Cleanliness, Godliness, and Madness: A User’s Guide

directed by Robbie McCauley
scenic design by Sara Ossana
video design by Mathew Provost
Boston Center for the Arts | Plaza Black Box Theatre
September – October 2016

Mary with black eye

(l-r): Veronica Anastasio Wiseman, Stephanie Burlington Daniels

Grace on People

(l-r): Veronica Anastasio Wiseman, Steven Barkhimer

Mad For People Mag

(l-r): Veronica Anastasio Wiseman, Stephanie Burlington Daniels

Senate Campaign

(l-r): Veronica Anastasio Wiseman flanked by James Barton,
Steven Barkhimer, and herself on screens

Excerpt

GRACE
Sometimes I worry about you, Mary.

MARY
Me too.

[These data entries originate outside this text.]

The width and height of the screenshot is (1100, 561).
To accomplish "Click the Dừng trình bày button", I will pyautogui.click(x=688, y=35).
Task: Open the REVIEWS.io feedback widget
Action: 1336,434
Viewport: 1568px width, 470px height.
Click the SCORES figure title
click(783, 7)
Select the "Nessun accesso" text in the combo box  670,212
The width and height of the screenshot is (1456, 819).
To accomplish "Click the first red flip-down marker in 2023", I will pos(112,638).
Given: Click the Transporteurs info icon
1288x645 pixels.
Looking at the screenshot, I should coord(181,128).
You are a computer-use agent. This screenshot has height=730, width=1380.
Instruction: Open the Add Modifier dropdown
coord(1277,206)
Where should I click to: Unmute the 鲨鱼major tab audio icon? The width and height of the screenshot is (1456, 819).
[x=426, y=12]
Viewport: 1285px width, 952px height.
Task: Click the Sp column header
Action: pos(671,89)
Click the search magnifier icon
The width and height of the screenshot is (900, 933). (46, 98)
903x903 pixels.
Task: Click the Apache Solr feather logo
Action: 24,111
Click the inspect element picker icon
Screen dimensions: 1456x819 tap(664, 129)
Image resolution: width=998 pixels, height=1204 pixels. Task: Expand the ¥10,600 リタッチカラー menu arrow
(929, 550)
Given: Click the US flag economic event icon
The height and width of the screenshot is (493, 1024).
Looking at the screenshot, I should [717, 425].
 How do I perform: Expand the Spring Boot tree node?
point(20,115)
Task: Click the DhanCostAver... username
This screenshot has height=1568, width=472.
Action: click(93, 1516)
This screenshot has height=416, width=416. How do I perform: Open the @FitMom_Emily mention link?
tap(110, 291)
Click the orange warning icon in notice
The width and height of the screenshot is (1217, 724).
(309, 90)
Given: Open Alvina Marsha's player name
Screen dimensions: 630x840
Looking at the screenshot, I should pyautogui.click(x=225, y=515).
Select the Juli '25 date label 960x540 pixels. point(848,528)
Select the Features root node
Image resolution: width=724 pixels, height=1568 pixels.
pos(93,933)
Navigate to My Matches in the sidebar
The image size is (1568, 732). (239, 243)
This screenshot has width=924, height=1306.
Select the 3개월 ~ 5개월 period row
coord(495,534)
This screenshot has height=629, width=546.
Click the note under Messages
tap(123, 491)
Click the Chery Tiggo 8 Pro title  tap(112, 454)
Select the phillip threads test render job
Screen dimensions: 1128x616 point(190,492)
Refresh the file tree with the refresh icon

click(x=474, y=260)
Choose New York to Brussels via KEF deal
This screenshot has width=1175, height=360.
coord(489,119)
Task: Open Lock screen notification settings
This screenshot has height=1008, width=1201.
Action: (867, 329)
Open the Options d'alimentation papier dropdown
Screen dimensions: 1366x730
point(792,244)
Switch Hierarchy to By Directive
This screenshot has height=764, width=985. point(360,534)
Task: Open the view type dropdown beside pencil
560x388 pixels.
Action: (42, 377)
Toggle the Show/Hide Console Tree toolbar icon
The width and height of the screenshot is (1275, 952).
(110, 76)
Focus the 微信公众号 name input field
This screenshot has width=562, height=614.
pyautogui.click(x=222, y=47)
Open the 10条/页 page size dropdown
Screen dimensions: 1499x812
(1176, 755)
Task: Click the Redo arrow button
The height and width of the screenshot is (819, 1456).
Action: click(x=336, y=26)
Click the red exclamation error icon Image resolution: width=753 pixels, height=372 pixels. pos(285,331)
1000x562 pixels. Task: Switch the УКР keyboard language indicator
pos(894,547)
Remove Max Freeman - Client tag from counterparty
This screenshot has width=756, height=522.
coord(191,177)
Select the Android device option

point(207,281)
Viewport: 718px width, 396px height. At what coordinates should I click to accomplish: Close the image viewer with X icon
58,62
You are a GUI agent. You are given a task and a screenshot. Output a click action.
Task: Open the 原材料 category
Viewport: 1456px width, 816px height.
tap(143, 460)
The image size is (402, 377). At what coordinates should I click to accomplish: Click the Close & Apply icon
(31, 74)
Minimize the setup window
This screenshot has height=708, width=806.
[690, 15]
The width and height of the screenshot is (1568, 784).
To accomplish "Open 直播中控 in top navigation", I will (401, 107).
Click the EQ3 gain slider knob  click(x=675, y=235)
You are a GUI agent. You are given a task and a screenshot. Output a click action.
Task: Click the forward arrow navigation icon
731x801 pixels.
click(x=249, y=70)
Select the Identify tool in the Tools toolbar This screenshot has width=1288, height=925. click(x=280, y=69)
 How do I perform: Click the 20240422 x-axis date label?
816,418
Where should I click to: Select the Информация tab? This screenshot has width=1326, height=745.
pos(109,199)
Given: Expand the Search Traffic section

But why?

GRACE
You don’t seem to have the Lord in you.

(MARY doesn’t respond.)

GRACE
You don’t, do you?

MARY
I think I do.
I just don’t know what it means.

GRACE
Oh, you would know.
Believe me, you would know if the Lord was in you.

MARY
What do you feel?

GRACE
The Lord gets right up in your loins, Mary.
He’s in all the way.

MARY
That sounds sinful to me.

GRACE
“The word was made flesh.”
What do you think that means, Mary?
It means you have a body and your body is alive.
The Lord is embodied within us.
How is it that you don’t know that, Mary?

MARY
“For if you live according to the flesh you will die,
but if by the Spirit you put to death the deeds of the body,
you will live.”

GRACE
What does that have to do with the Lord being inside you?

MARY
Romans, Chapter 8: Verse 7. I learned my lessons well, Grace.
We shouldn’t even be thinking about our bodies.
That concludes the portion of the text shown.